Try it:
Omit any picture, and return the remaining data exactly as written.

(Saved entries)
____________
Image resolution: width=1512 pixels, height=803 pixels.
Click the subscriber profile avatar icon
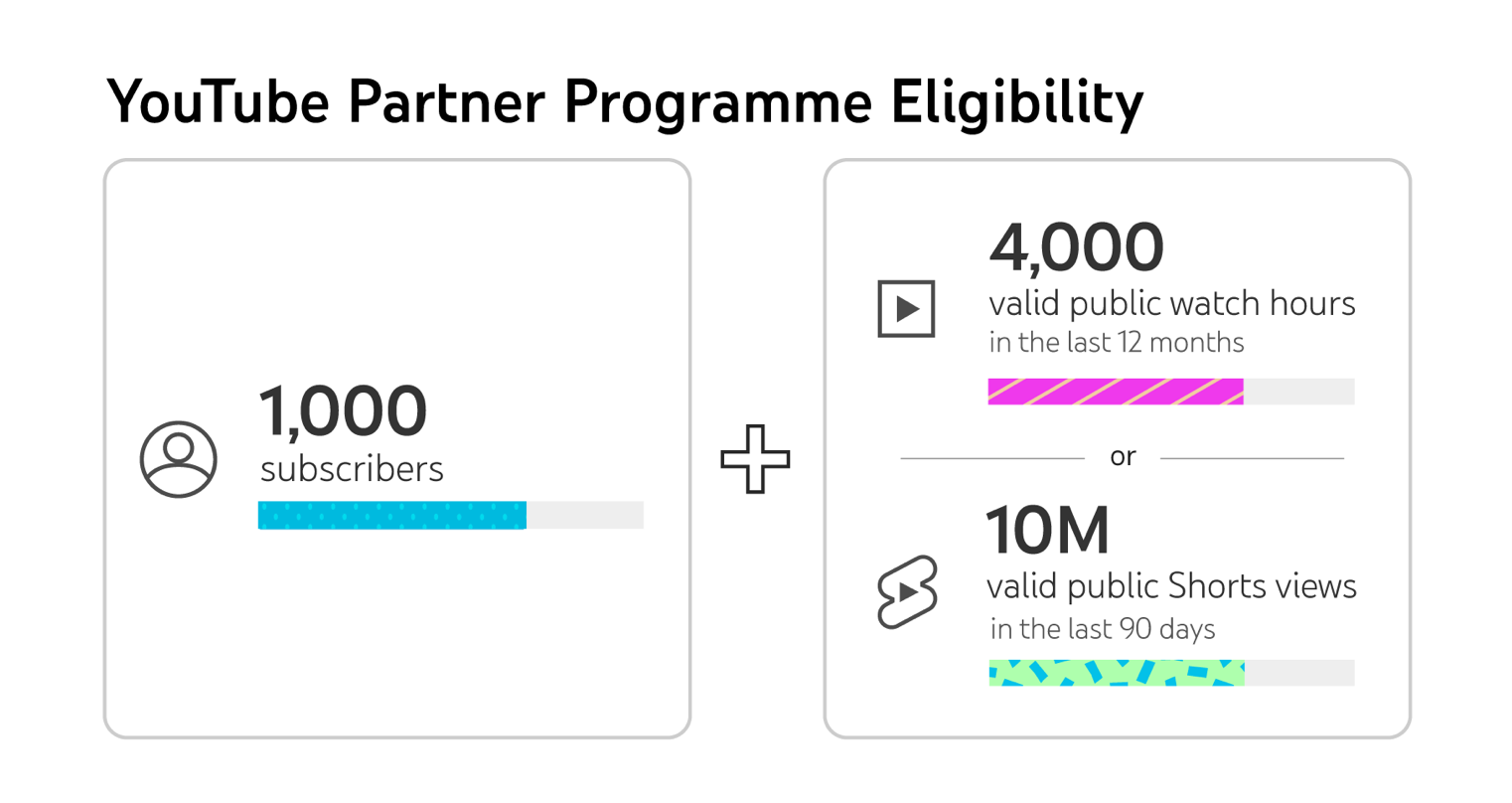click(x=179, y=459)
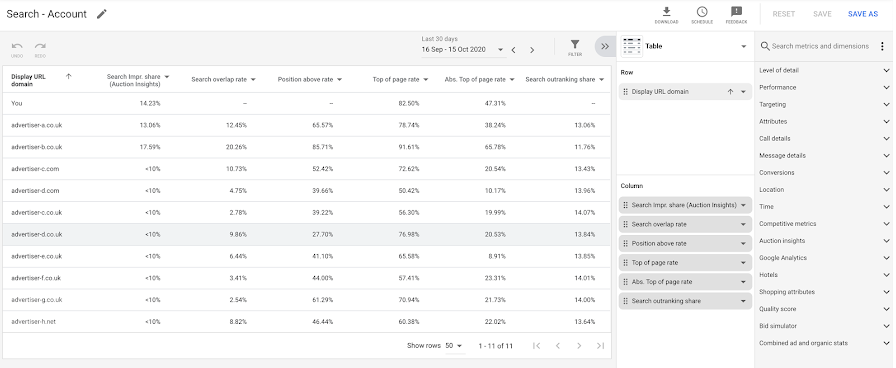Expand the Auction insights category
Viewport: 896px width, 368px height.
[x=825, y=241]
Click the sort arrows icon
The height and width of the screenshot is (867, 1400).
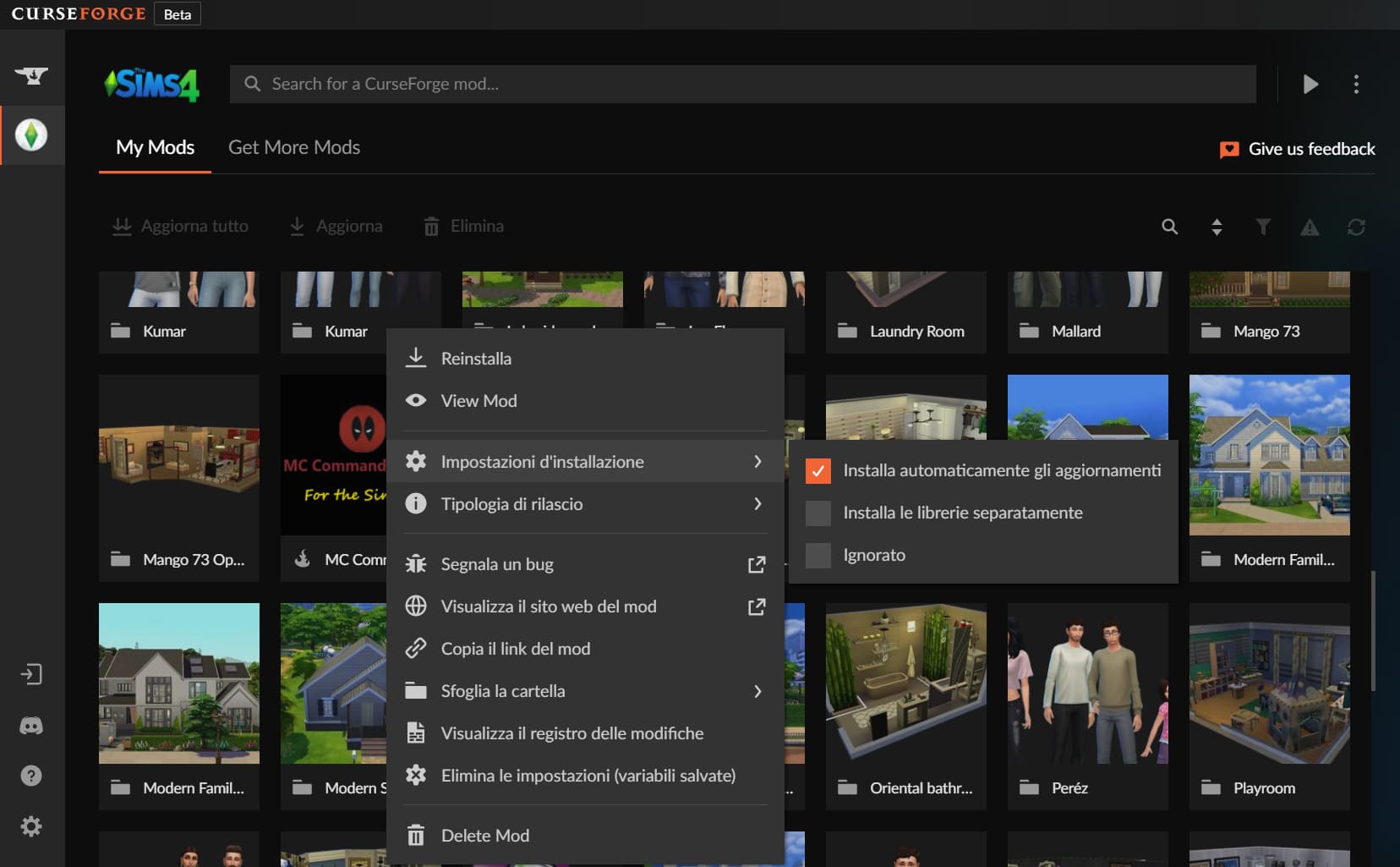pyautogui.click(x=1217, y=227)
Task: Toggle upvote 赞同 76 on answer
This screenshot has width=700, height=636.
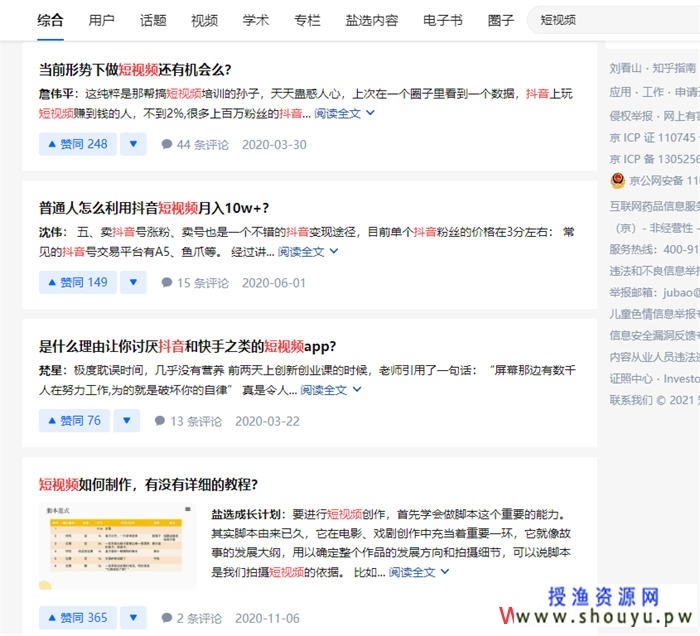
____________
Result of the task:
Image resolution: width=1512 pixels, height=803 pixels.
Click the subscriber profile avatar icon
click(x=179, y=459)
Expand the Auction insights category
Viewport: 896px width, 368px height.
[x=825, y=241]
Click the sort arrows icon
The height and width of the screenshot is (867, 1400).
pyautogui.click(x=1217, y=227)
Task: Toggle upvote 赞同 76 on answer
This screenshot has width=700, height=636.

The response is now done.